We Should Be Talking About an EV Tax — But Not This One

The math behind a $1,000 EV fee is specious to say the least.

John Barrasso.
Heatmap Illustration/Getty Images

When Elon Musk became a major backer of President Trump last year, some in the electric vehicle camp saw a glimmer of hope. Perhaps, with the CEO of the world’s top EV maker in his corner, Trump would soften some of his anti-electric rhetoric and come around on EVs.

Musk has been the most visible member of the new Trump regime during its chaotic first few weeks. Yet even with his outsized role, the new government’s pushback against electric vehicles continues full steam ahead. On Wednesday, Republican senators introduced double-barreled anti-EV legislation: The first bill would kill every kind of tax credit for buying electric, whether new, used, or lease, as well as incentives for charging stations. The second would place an extra tax of $1,000 on all EV purchases.
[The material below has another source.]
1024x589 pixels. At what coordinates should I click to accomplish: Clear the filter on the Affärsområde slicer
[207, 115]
The first measure is no surprise given that Trump and the GOP have railed against EV incentives for years and promised to take the country back to the good old days of oil drilling. The second is, at least nominally, an attempt to tackle a legitimate question about the transition to electric vehicles — who pays to fix the roads — albeit with a solution that’s clearly meant to punish the kind of people who want to buy an electric car.
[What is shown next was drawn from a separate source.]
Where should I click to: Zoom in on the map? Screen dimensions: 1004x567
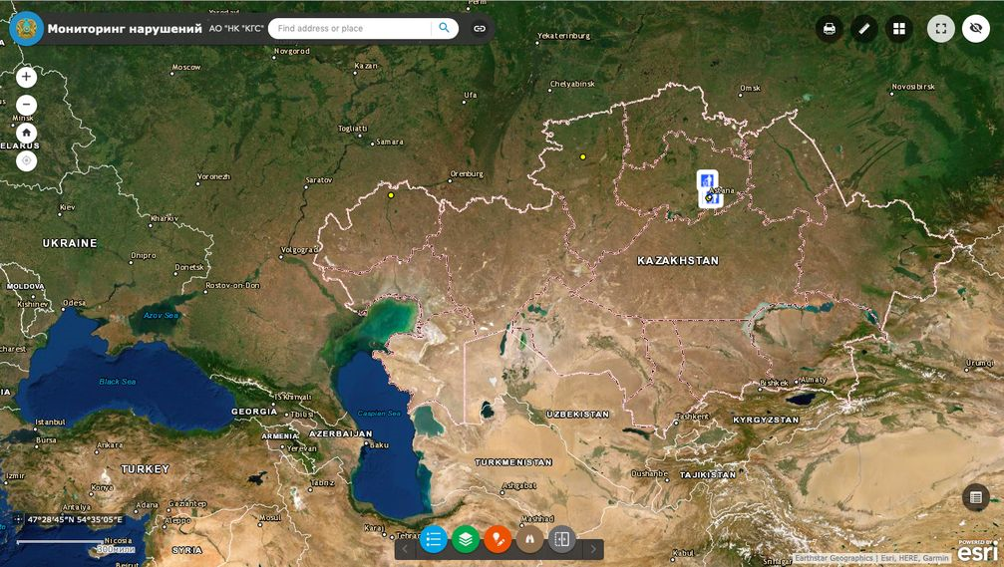[x=26, y=77]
A federal gasoline tax of 18.4 cents per gallon helps fund highway maintenance, and states add their own taxes on top of that. But EV owners don’t buy gasoline, which means they don't contribute to road repair in this way. Economists have floated various solutions to make this situation more equitable and see EVs pay their fair share. States have tried more blunt tactics, such as tacking on hundreds of dollars to the cost of an electric car’s annual registration.

The senators’ proposed fix is to slap on a $1,000 fee to every electric vehicle purchase at the point of sale. The argument is that people who drive gas cars contribute about $100 in gas taxes annually, so charging EV buyers $1,000 brings in a decade’s worth of what they should be paying.

This is an unsophisticated and antagonistic answer to a serious question. The gas tax, while imperfect, at least has the effect of charging people based on how much they drive, which is correlated with how much wear and tear they cause to the public roads. It has the bonus of incentivizing people to drive lighter and more fuel-efficient vehicles. Charging per mile is trickier to do with EVs. The government could impose some kind of tax per kilowatt-hour at public charging stations, but most owners do most of their charging at home, where there’s no simple way to charge them more for the electricity that powers their car versus the juice that’s used for the refrigerator or the vacuum cleaner.

Charging EV drivers a flat thousand bucks at the point of sale, however, forces them to pay for a decade’s worth of taxes up front, something gasoline drivers would never be asked to do. It also presumes the buyer is going to keep the vehicle for at least 10 years, and includes no provision for any other scenario. (It’s not like the government is going to refund you $500 if you sell the vehicle after five years. You’re footing the bill for the second owner.)

Not that the bill’s proponents have any problem trotting out specious math. Senator Deb Fischer of Nebraska justified the dubious tax by arguing that “EVs can weigh up to three times as much as gas-powered cars, creating more wear and tear on our roads and bridges."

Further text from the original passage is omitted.